O isolamento havia começado e resolvi não sair de casa. Depois de três meses, procurei a dentista. Ela recebeu-me com bata descartável, máscara, viseira de proteção facial, toca e propé. Antes de entrar no consultório, precisei limpar os sapatos num tapete com água sanitária e enxugá-los noutro tapete. Uma fita marcadora indicava que eu precisava sentar-me numa poltrona e calçar propé. Todos os meus pertences foram lacrados em embalagens plásticas e guardados num saco de vinte litros.

Sentei-me na cadeira e, só então, retirei minha máscara e guardei-a num saquinho a vácuo. Pus óculos plásticos e fui envolto num lençol descartável. Minha competente dentista perguntou se eu tinha claustrofobia. Falei que não. O meu corpo foi coberto com uma espécie de tenda, dotada de faixa de plástico transparente, pela qual era possível ver minha boca e os dentes. As mãos enluvadas da astronauta entravam por um lado da barraca árabe e eu percebia o quanto os artefatos dificultavam seus movimentos. 
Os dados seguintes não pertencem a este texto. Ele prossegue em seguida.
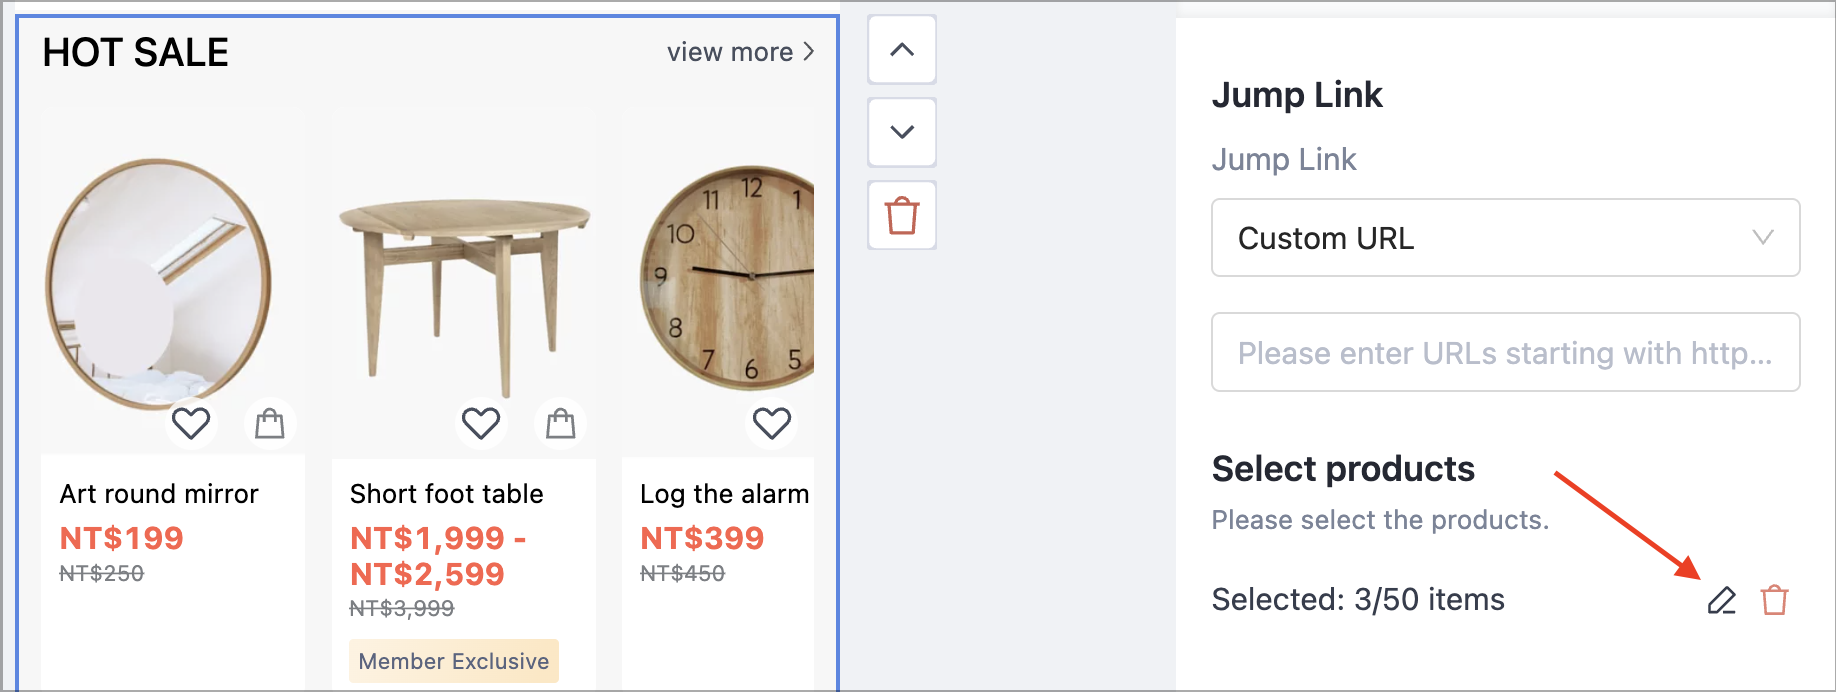Favorite the Short foot table
The width and height of the screenshot is (1836, 692).
481,423
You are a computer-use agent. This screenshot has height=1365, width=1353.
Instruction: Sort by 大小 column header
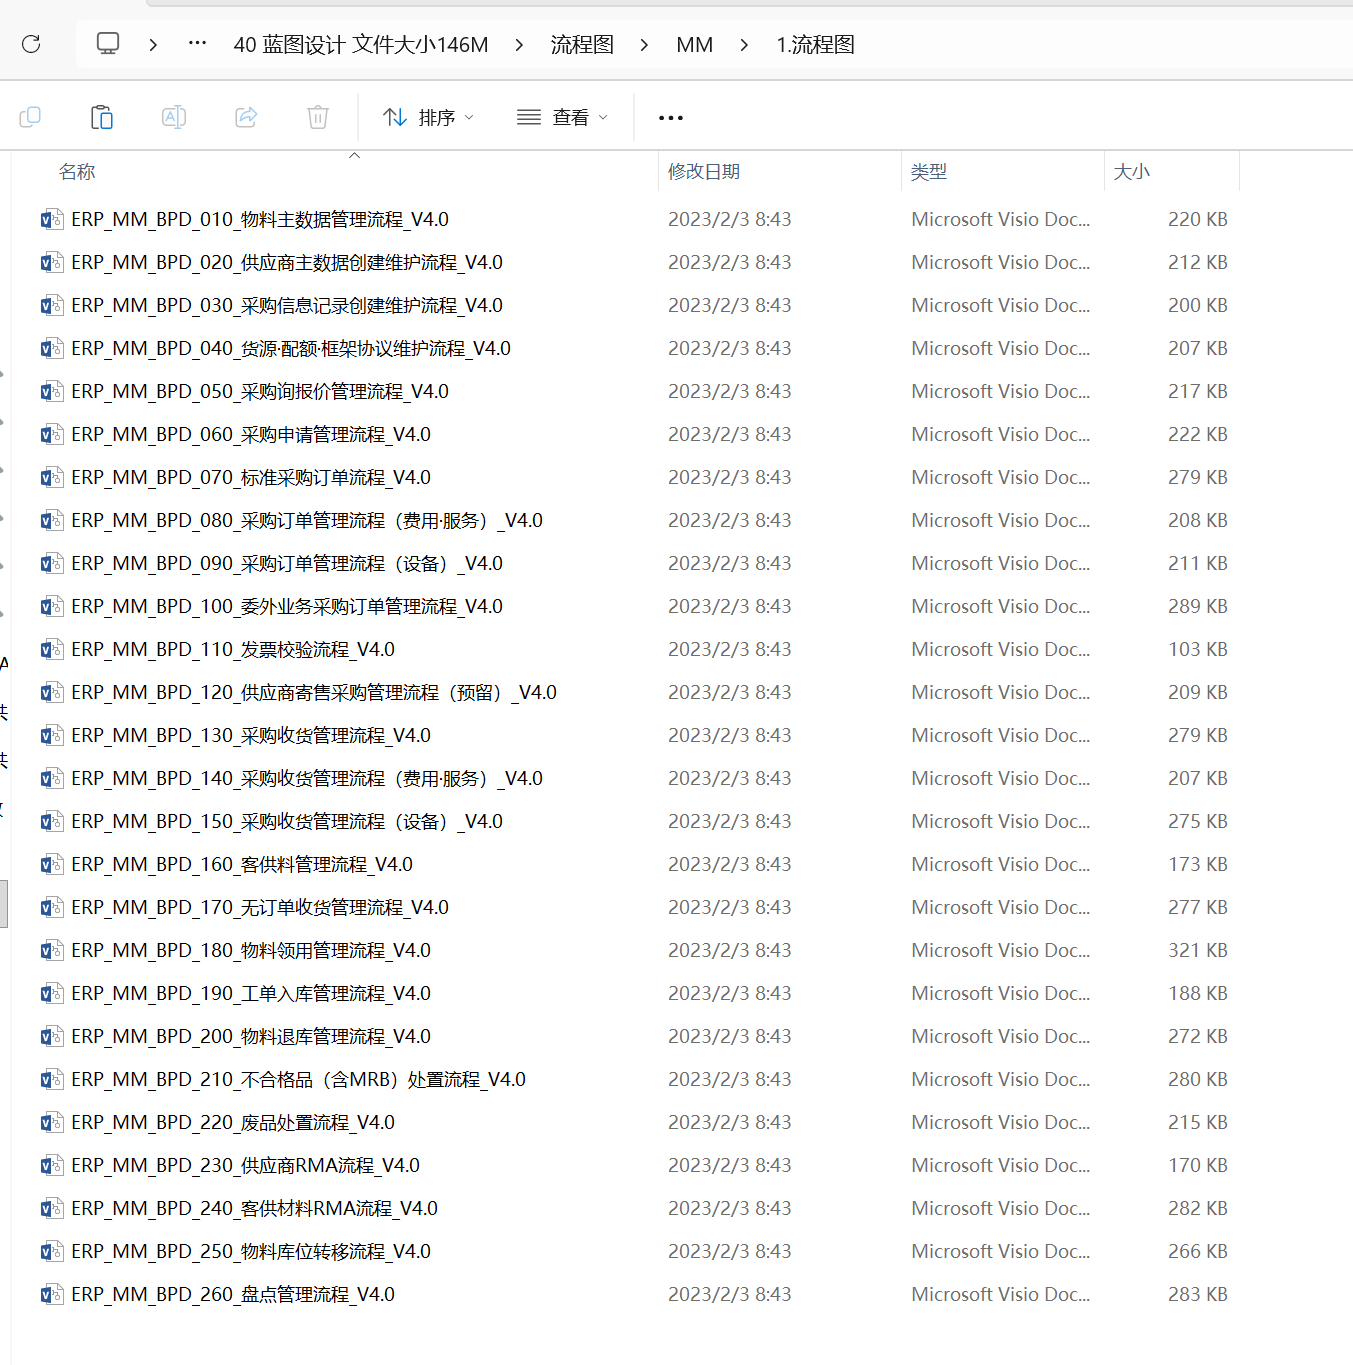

Feito o diagnóstico, foi sugerida uma prótese – a coroa –, o que significava um longo período de idas e vindas ao consultório e outros rituais semelhantes a este que descrevo. Lembrei meu dentista de infância e adolescência, doutor José Nilo, autor do reparo de mais de 50 anos. Era um mestre artesão, quando a odontologia ainda engatinhava. Apesar da distância no tempo, ele já usava máscara e luvas. E como trabalhava bem com os limitados recursos de uma cidade pequena.

Por volta da terceira consulta, minha dentista suspendeu o tratamento. Sua mãe fora internada com suspeita de Covid-19 e ela precisava acompanhá-la no hospital, tornando-se um vetor de contaminação. Aguardei paciente. Após a alta da mãe, que felizmente tinha apenas uma infecção urinária, a dentista precisou guardar quarenta de 15 dias, por medida de segurança para seus clientes. Atitude correta e ética.

Nessa pandemia, damos um passo à frente e dois para trás. Com a abertura, retornei ao pilates, no começo de agosto. Que maravilha é cuidar do corpo cheio de tensões e perda de massa muscular. Um sopro de alegria. Mas, durou bem pouco o Aracati. O esposo da professora tornou-se suspeito de Covid-19. Ela e a filha, em consequência, também são suspeitas. Fazíamos os exercícios com os cuidados preconizados. Em salas amplas e abertas, guardando distância de mais de cinco metros entre os alunos, apenas dois por aula, usando máscara, touca e propé. Um bando de extraterrestres.

Se os testes positivarem, a professora guardará quarentena por não sei quanto tempo. Se não desenvolver a doença. Alegria de pobre dura pouco, afirma o ditado. Há pobres bem mais pobres que nem sabem o que é alegria. Para estes, vento nenhum sopra.